▸ **設問 A**
下に示す記録（目標の位置を示す行）から、各行を一字一句変えずに抜き出してください。すべての記録の行を対象とし、画像は回答に含めないでください。

▸ **抜粋文**
写真のような場所がその典型例であり、チャリが完全に絡み取られ、もう前にも後ろにも動けない。
こんな時、怒りに身を任せてチャリを引っ張っても余計疲れるだけであり、絡んだ紐を解くように、一つ一つの枝を解除していく。
とにかく、時間が掛かる藪である。
忍耐の藪である。


 

 ああ、何故チャリと一緒に来ているんだろう。

独りだったら、それなりに気持ちのよい登山になっただろうな…。

チャリ、邪魔だし。
間違いなく、チャリ邪魔。

でも、いつかみたいにチャリを放棄するわけにはいかないのだ。
ここでチャリを捨てれば … …

「ねえ、ママ。」
 「なあに、ぼうや。」
「なんで、こんなところに自転車が置いてあるの?」
 「それはね、昔、ヨッキれんという人が、遂に耐えられなくなって乗り捨てて逃げ出したのよ」

「(プッ)恥ずかしいね、ママ。」
 「そうね。」

などと言うことになるのは目に見えている。




 私は、余りにも代わり映えのない藪がひたすら続く中でも、写真だけは撮り続けた。
もう、二度と来ない事が、間違いない道だからだ。
こんなに自然に還ってしまった車道には、もう出会えないかも知れない。
ヘアピンを越えて最初こそ石垣があったりしたが、森を出てからは殆どどこまでが道路敷きだったのかすら分からない場所を、赤テープや踏跡に導かれて、それだけを頼りに進んできた。


 ここまでの6時間弱で、私の下半身は、今まで見たことがないほどに汚れた。
靴がグチョグチョなのはいつものことだとしても、ズボンの汚れ方など、膝下全体が、汚れが刷り込まれて別の色になっている。
ちなみに帰宅後、このズボンは予後不良となり処分された。

この状況で、私はボイスを吹き込んでいた。
ここをクリックして聞いて欲しい。

やばかったんだなー 俺…。(しみじみ)
我ながら、自分の声じゃないみたいだ。



 午前11時49分。
湿原に近い、草地が路傍に出現した。
その向こうには、前回見たときからビックリするくらい近くになった櫛ヶ峯の、残雪に覆われた山頂が見える。
いよいよ、黄瀬萢が近いことを感じた。

それにしても、この櫛ヶ峯の接近は衝撃的に嬉しかった。
なんせ、前回この山を見たのは、の大谷地辺りで、それから3時間半も経っている。

[目標の位置を示す行]
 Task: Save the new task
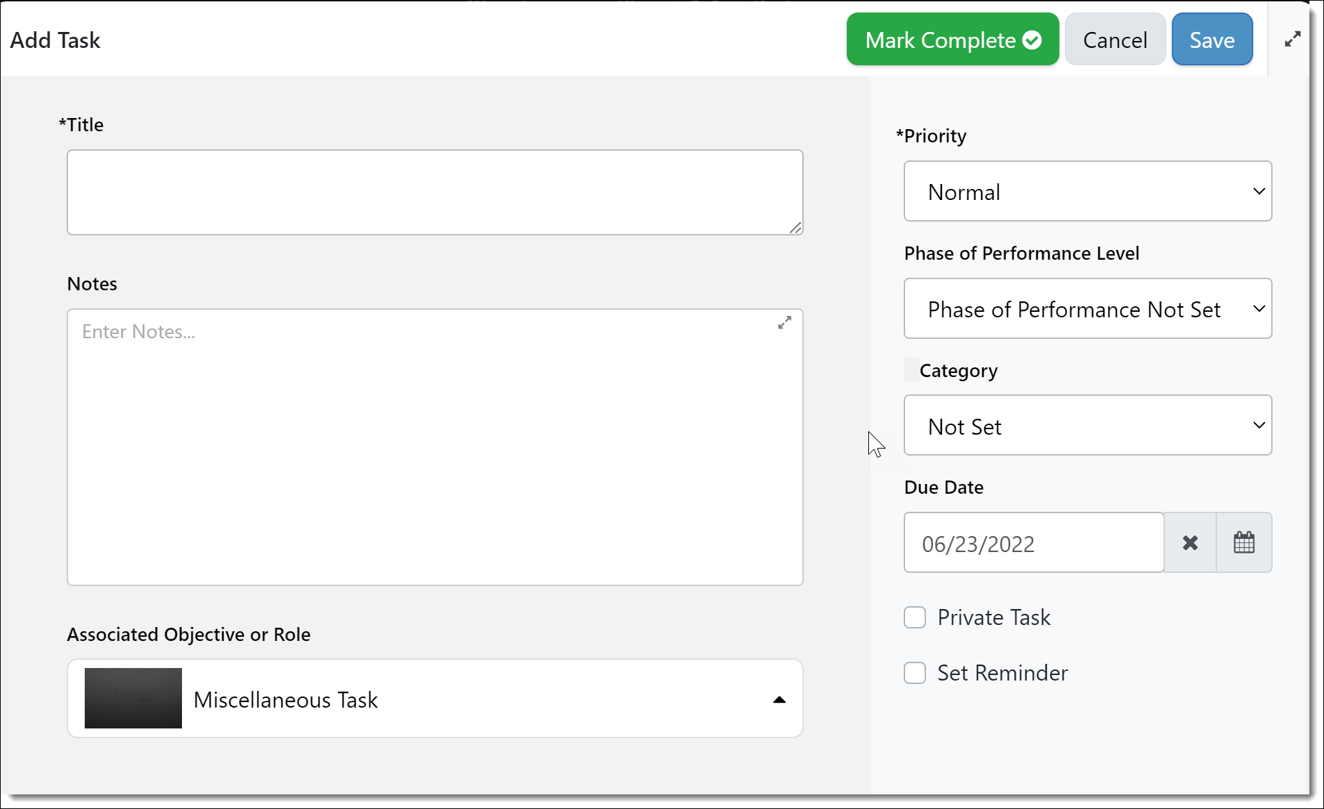[1211, 40]
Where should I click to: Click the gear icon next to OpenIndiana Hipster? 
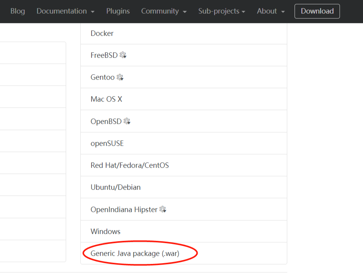tap(163, 209)
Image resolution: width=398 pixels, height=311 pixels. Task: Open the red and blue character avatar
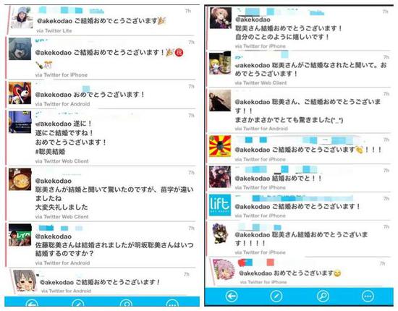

▸ **設問 B**
抜粋文で、代わり映えのない藪がひたすら続く中でも筆者が写真を撮り続けたのはなぜか、1～3文で説明してください。

▸ **解答 A**
 Task: Save the new task
[1211, 40]
Where should I click to: Click the gear icon next to OpenIndiana Hipster? 
tap(163, 209)
Image resolution: width=398 pixels, height=311 pixels. Task: Open the red and blue character avatar

▸ **解答 B**
二度と来ないことが間違いない道だったからです。また、これほど自然に還ってしまった車道には、もう出会えないかもしれないと筆者は考えていました。